The side condition parse-error(t) is to be interpreted as follows: if the tokens generated so far by L together with the next token t represent an invalid prefix of the Haskell grammar, and the tokens generated so far by L followed by the token } represent a valid prefix of the Haskell grammar, then parse-error(t) is true.

Note 2.

By matching against 0 for the current layout context, we ensure that an explicit close brace can only match an explicit open brace.

Note 3.

A nested context must be further indented than the enclosing context (n>m). If not, L fails, and the compiler should indicate a layout error. An example is:

  f x = let
   h y = let
    p z = z
 in p
in h

Here, the definition of p is indented less than the indentation of the enclosing context, which is set in this case by the definition of h.

Note 4.

This means that all brace pairs are treated as explicit layout contexts, including record expressions. This is a difference between this formulation and Haskell 1.4.

Note 5.

At the end of the input, any pending close-braces are inserted. It is an error at this point to be within a non-layout context (i.e. m = 0).

If none of the rules given above matches, then the algorithm fails. It can fail for instance when the end of the input is reached, and a non-layout context is active, since the close brace is missing. Some error conditions are not detected by the algorithm, although they could be: for example let }.

Note 1 implements the feature that layout processing can be stopped prematurely by a parse error. For example

let x = e; y = x in e'

is valid, because it translates to

let { x = e; y = x } in e'

The close brace is inserted due to the parse error rule above. Another place where the rule comes into play is at the top level of a module:

module M where
f x = x

This translates to

module M where {
f x = x
}

The close brace is inserted because otherwise the end of file would cause a parse error.

_ _ _ _ _ _ _

* **REQUIRED TASK**
Please continue the passage on Haskell layout rules, starting right after its final sentence. The material placed after this point stands apart from the passage on Haskell layout rules.

* **SOURCE EXCERPT**
_ _ _ _ _ _ _

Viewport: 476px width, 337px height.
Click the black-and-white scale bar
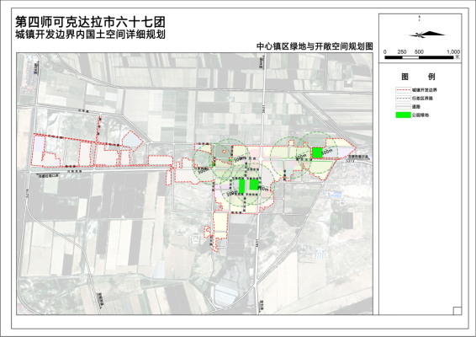[x=419, y=57]
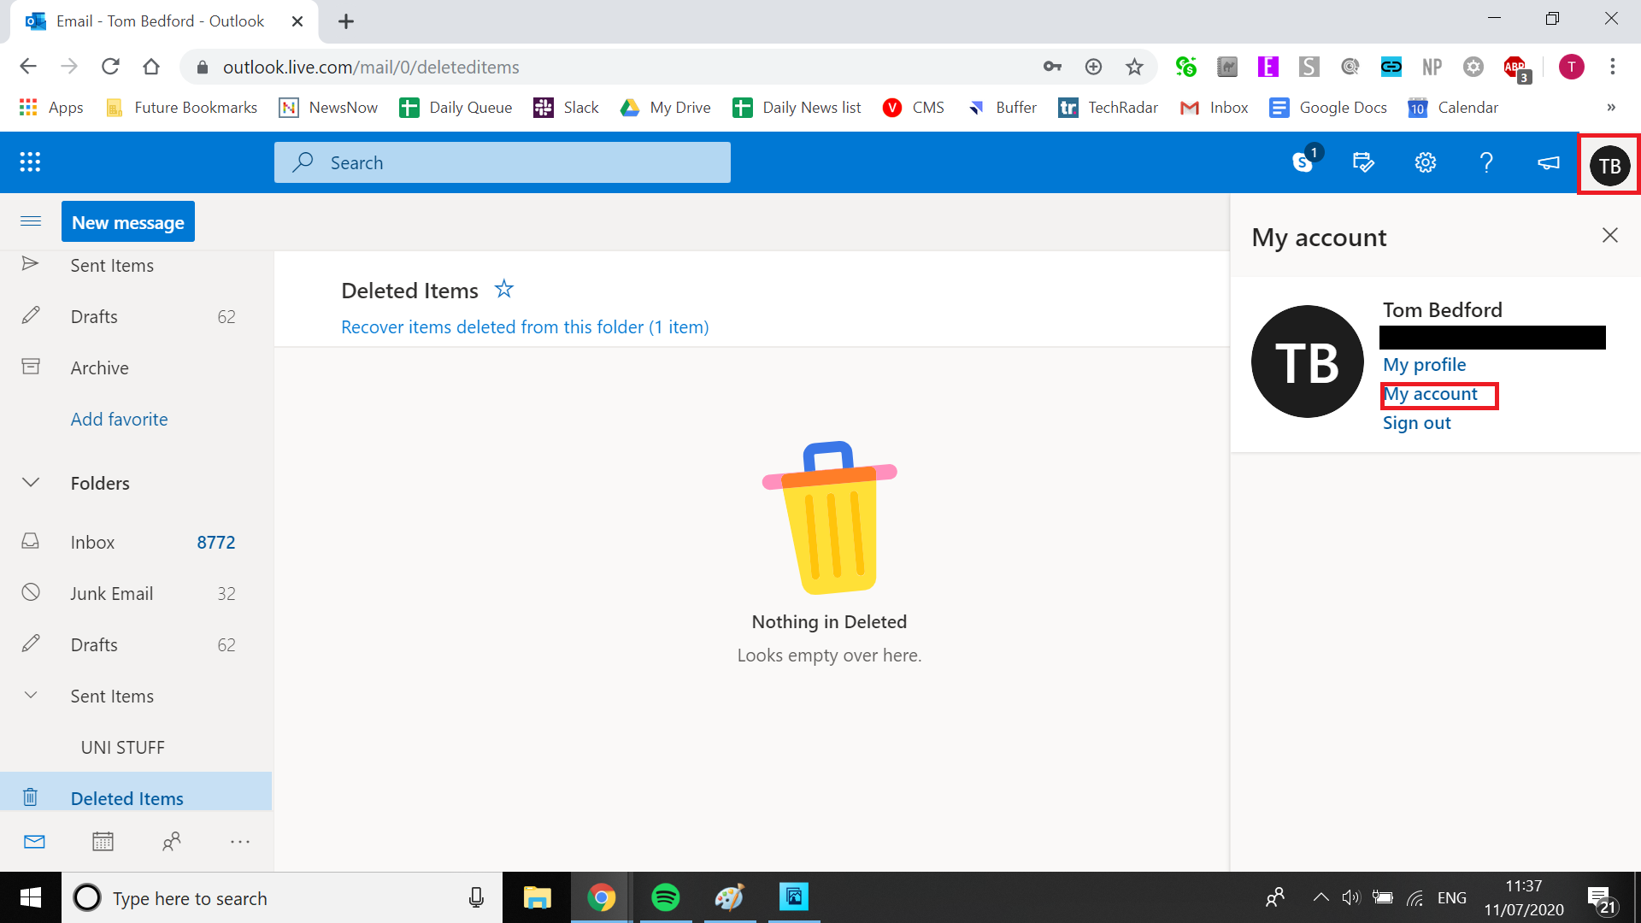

_ _ _ _ _ _ _

* **WRITTEN RESPONSE**
B.4  Context-Free Syntax

exports	->	( export1 , ... , exportn [ , ] )	(n>=0)
export	->	qvar
	|	qtycon [(..) | ( qcname1 , ... , qcnamen )]	(n>=0)
	|	qtycls [(..) | ( qvar1 , ... , qvarn )]	(n>=0)
	|	module modid
qcname	->	qvar | qcon

impdecl	->	import [qualified] modid [as modid] [impspec]
	|		(empty declaration)
impspec	->	( import1 , ... , importn [ , ] )	(n>=0)
	|	hiding ( import1 , ... , importn [ , ] )	(n>=0)
import	->	var
	|	tycon [ (..) | ( cname1 , ... , cnamen )]	(n>=1)
	|	tycls [(..) | ( var1 , ... , varn )]	(n>=0)
cname	->	var | con

topdecls	->	topdecl1 ; ... ; topdecln	(n>=0)
topdecl	->	type simpletype = type
	|	data [context =>] simpletype = constrs [deriving]
	|	newtype [context =>] simpletype = newconstr [deriving]
	|	class [scontext =>] tycls tyvar [where cdecls]
	|	instance [scontext =>] qtycls inst [where idecls]
	|	default (type1 , ... , typen)	(n>=0)
	|	decl

decls	->	{ decl1 ; ... ; decln }	(n>=0)
decl	->	gendecl
	|	(funlhs | pat0) rhs
cdecls	->	{ cdecl1 ; ... ; cdecln }	(n>=0)
cdecl	->	gendecl
	|	(funlhs | var) rhs
idecls	->	{ idecl1 ; ... ; idecln }	(n>=0)
idecl	->	(funlhs | qfunlhs | var | qvar) rhs
	|		(empty)
gendecl	->	vars :: [context =>] type	(type signature)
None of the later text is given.